Mild to moderate weakness of the tibialis anterior (front shin muscle) means you have some degree of foot drop, but are still able to lift your foot towards your shin against gravity. You may have weakness at the ankle (e.g., you may catch your toe when walking, or have to lift your foot high in order not to trip) but you still have some movement of the ankle.
6. What does mild to moderate weakness in the biceps brachii muscle look like?
Mild to moderate weakness of the biceps means you have biceps weakness, but can still lift your hand to your face against gravity (using the biceps). You have difficulty lifting a gallon of house paint or milk, but can still bend your elbow.
7. What clinical trial sites are involved in the A083-02 clinical study?

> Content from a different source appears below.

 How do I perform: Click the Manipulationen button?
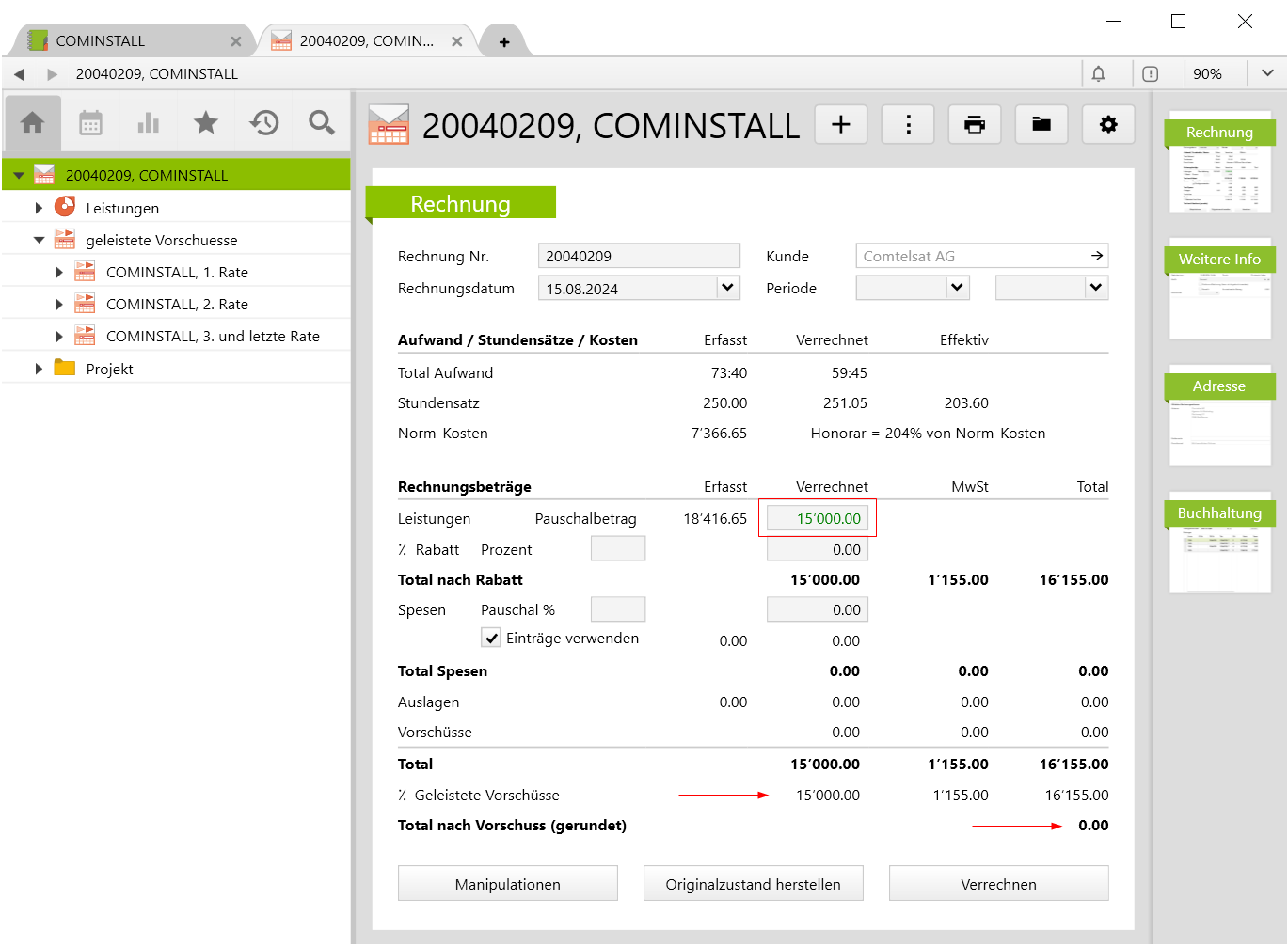pyautogui.click(x=507, y=884)
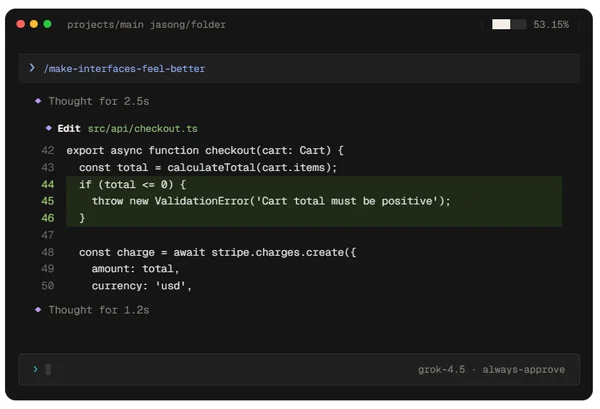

Currently, study A083-02 is only being conducted at sites in the United States. A list of site can be found on www.clinicaltrials.gov. Sites in Canada and Spain are expected to open enrollment by the end of this year. As new sites become available, they will be updated on www.clinicaltrials.gov with study identifier NCT02927080.
8. Who can I contact to get involved with the A083-02 clinical study?
When considering participation in a clinical study, it is best to speak with your physician. If you meet the eligibility criteria, and want to get involved in the study, please review the list of sites on www.clinicaltrials.gov for the location nearest you. You or your physician must contact this site directly in order to be considered for the study.
9. Who is the A083-02 clinical study sponsor and can I contact them directly?
Acceleron Pharma is the sponsor of the A083-02 clinical study and is the inventor and manufacturer of ACE-083. Please note that Acceleron is not allowed to assess patient eligibility for clinical trials, cannot contact sites directly on behalf of patients, nor provide any medical advice. The individual study sites are responsible for all activities related to the execution of the study, including patient selection and administering therapy and tests. You should not contact Acceleron regarding eligibility and participation in the study as the company is not allowed to interact directly with patients on these matters.
10. Is it possible to obtain ACE-083?
ACE-083 is an investigational drug and is not commercially available in any country. It is only accessible to patients enrolled in a clinical study.
11. Will there be other opportunities to participate if I cannot be in the A083-02 study?
A083-02 is the first study of ACE-083 in patients with FSHD. If ACE-083 demonstrates positive outcomes with respect to safety and efficacy, then there may be opportunities for you to participate in future studies in FSHD. Acceleron will promptly provide information if new studies are initiated with ACE-083.